Louise Adams (born 17 December 1983) is an Australian singer-songwriter from Mount Gambier, South Australia. Adams is the runner-up in the seventh season of the X Factor in 2015. Her debut studio album, Louise Adams, was released by Sony Music Entertainment on 15 December 2015, which peaked at No. 22 on the ARIA Albums Chart. Louise also helps mentor and create opportunities for young local Artists. Prior to her music career, Louise was a lawyer.

== Personal life ==

Louise Adams was born in 1983 in South Australia, and has family based in both Mount Gambier and rural Kapunda. From 2013 to 2014 she lived in Castlemaine, where she worked as a lawyer, before returning to South Australia. Adams is married to Andrew Burchell, a winemaker, and they have a daughter.

== Career ==

Adams started singing at local gigs in 2010, which surprised family and friends who had not known her musical talent. She performed across Australia (including the Adelaide Fringe and Tamworth Country Music Festivals), and in South America, the United Kingdom and United States. In 2011 Adams (as part of Louise & The Tornados) was awarded a special commendation in the Best Fringe Music Act category at the Adelaide Fringe Festival.

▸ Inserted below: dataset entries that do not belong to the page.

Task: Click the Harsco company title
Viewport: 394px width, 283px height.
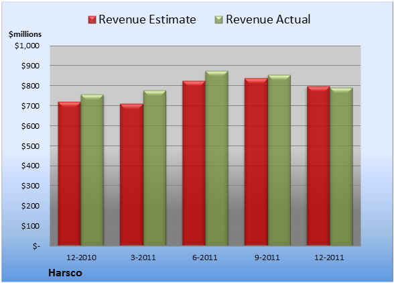Action: tap(65, 273)
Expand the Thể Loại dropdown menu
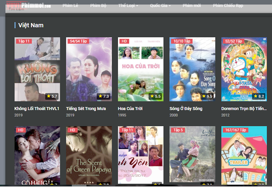 128,6
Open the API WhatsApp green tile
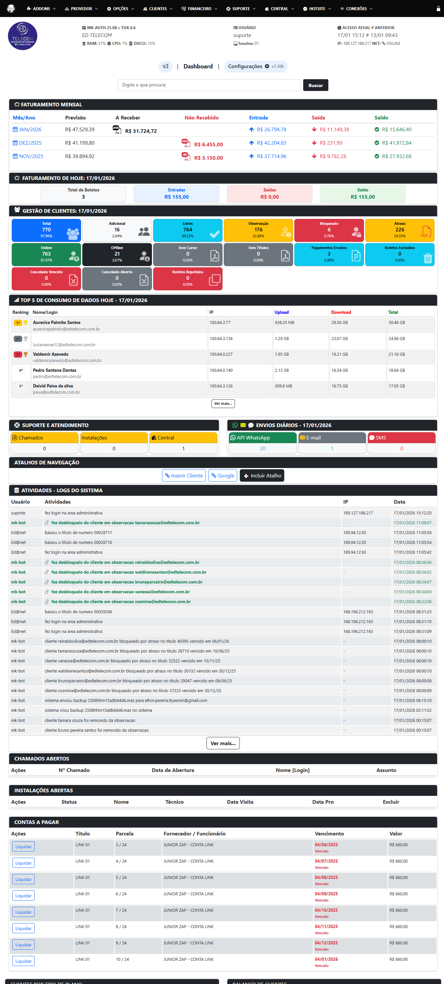 (x=262, y=438)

From 2010 she fronted a band, Louise and the Tornados, which has had a varied line-up. She later reflected, "We had a handful of gigs while I was working as lawyer." In 2013 the line-up had settled with Adams on lead vocals and guitar, Tom Collins on lead guitar, Simon Fennell on drums and Michael Fitzpatrick on double bass. Adams started performing solo sets in Castlemaine, releasing a self-titled EP in June 2014, which featured some of her early original work.

=== The X Factor: 2015 ===

In 2015 Adams auditioned for The X Factor by singing Nina Simone's version of "Feeling Good". She progressed to the boot camp round where she performed "Sugar Man" by Sixto Rodriguez. Adams then made it to the super home visits round in London, where she performed Dolly Parton's "Jolene" in front of her mentor James Blunt and guest mentors Simon Cowell and Rita Ora. She was later selected by Blunt as one of his top three for the live shows; but was in the bottom two with Big T in the eighth week of the show, where she was saved after the judges' vote went to deadlock. Adams made it to the grand final and became the runner-up to Cyrus Villanueva.

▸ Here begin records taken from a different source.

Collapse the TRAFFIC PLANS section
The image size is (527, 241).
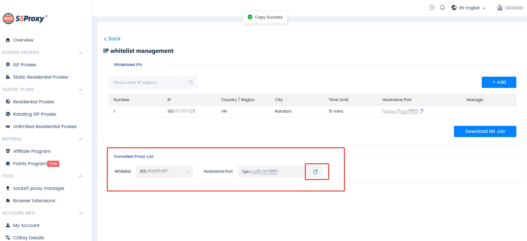pyautogui.click(x=81, y=90)
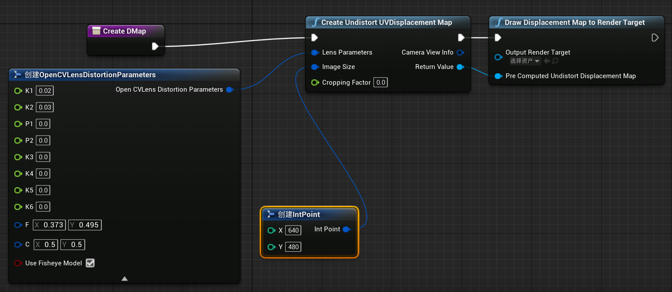Select the Lens Parameters input pin
Viewport: 672px width, 292px height.
(x=315, y=52)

Following her appearance on the talent show Adams was signed to Sony Music Australia. She released her debut album Louise Adams on 15 December 2015, which peaked at No. 22 on the ARIA Albums Chart. It included studio recordings of a number of tracks that she performed during her time on show, including her cover version singles, "People Help the People" (October 2015) and "You Don't Own Me" (November), and the non-cover version single, "History" (November).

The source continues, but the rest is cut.